I think our demo docs are a bit too small to really find the culprit. I am currently building the pandas docs locally under a profiler, will report back here in a bit (it takes a while to build though .. ;))

jorisvandenbossche commented 3 years ago

So I build a subset of the pandas API docs (removing the narrative user guide, as the slowdown comes from the writing phase, and it's the API docs that has many pages): https://gist.githubusercontent.com/jorisvandenbossche/f5ff72ee2eea52c30193abc2e9b5cd05/raw/bcc68040a7b3691e58828bf2dddaaed7d9866f57/profile-pandas-docs.svg

Most of the time is spent in generate_nav_html (more than 80% in this case). Digging deeper, around 30% is spent in resolve from sphinx (this has increased, because with collapse=False, the size of the toctree to resolve has become much bigger). There is certainly a significant part spent in bs4 as well (but would need to compare with lxml how much that can be reduced, however I assume that part of this is also simply due to the larger HTML size of the resulting pages that gets parsed)

jorisvandenbossche commented 3 years ago

And the version with using the lxml parser through bs4: https://gist.githubusercontent.com/jorisvandenbossche/8aab410b0231a74d755ed54e656e5b7c/raw/8720e2df4426088483b6b775bac982cdb35bdc19/profile-pandas-docs-lxml.svg

(for a big site like pandas, this doesn't seem to make much difference)

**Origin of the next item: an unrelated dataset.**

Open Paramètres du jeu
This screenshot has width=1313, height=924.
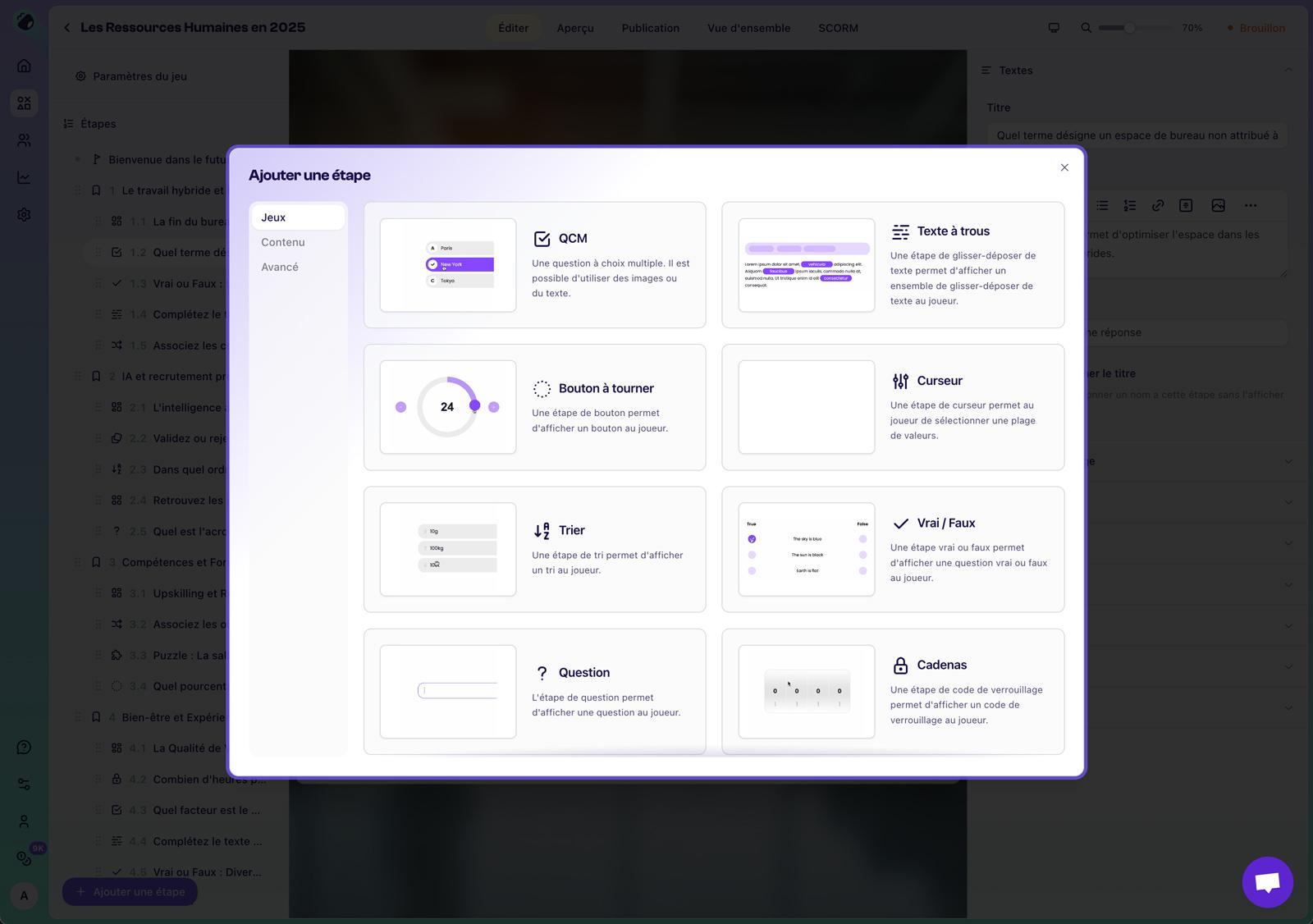pyautogui.click(x=140, y=76)
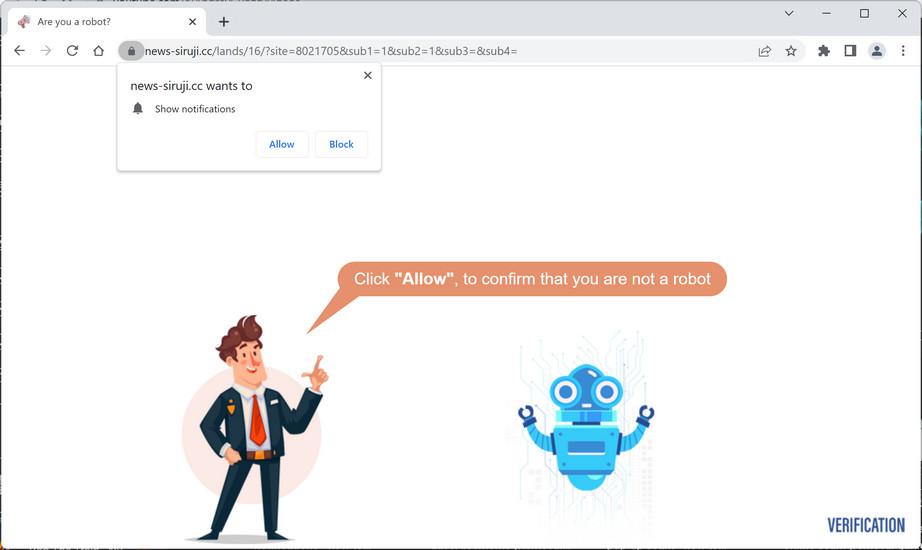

jorisvandenbossche commented 3 years ago

We probably want to include a configuration option like readthedocs theme has: collapse_navigation: https://sphinx-rtd-theme.readthedocs.io/en/latest/configuring.html#confval-collapse_navigation

bollwyvl commented 3 years ago

Well, if the lxml thing is a red herring (or maybe i don't have a handle on how to interpret the profiling): can more things be cached along the way? I don't know enough about the toctree data structure, but seems like it would be possible to generate The Tree, and then slice off the pieces needed per page?

jorisvandenbossche commented 3 years ago

Yeah, I think sphinx is definitely doing a lot of duplicated effort .. However, to do that on our side might require some deeper plumbing into sphinx.

For example, a large part of the time is spent in this resolve call:

https://github.com/pydata/pydata-sphinx-theme/blob/a29386280d800822b5f3925bae1ce494d7626b4c/pydata_sphinx_theme/__init__.py#L328

The toctree it it is resolving is the same in many cases, but each time (for each page), the docname is different, i.e. each call of this function is slightly different. So we can't easily "cache" it on our side. I think the only difference between resolve calls for pages that have the same root index is that the "current" class in the HTML is tagged onto a different item in the navigation list. That's of course a tiny difference for repeating the expensive operation .. So we could maybe think about resolving it for the root index once and then add the "current" tags ourselves with some HTML bs4 manipulation.

cheekyshibe commented 3 years ago

Same problem. The average building time increases from less than 10min to about 15min.

writing output... [ 97%]
writing output... [ 97%]
waiting for workers...    <- that takes a long time :(   Does anybody know it is waiting for what exactly?

generating indices... genindex py-modindex done
copying notebooks ... [100%] 
highlighting module code... [100%] 
writing additional pages... search done

Seems that generating the collapsible sidebar spends a lot of time?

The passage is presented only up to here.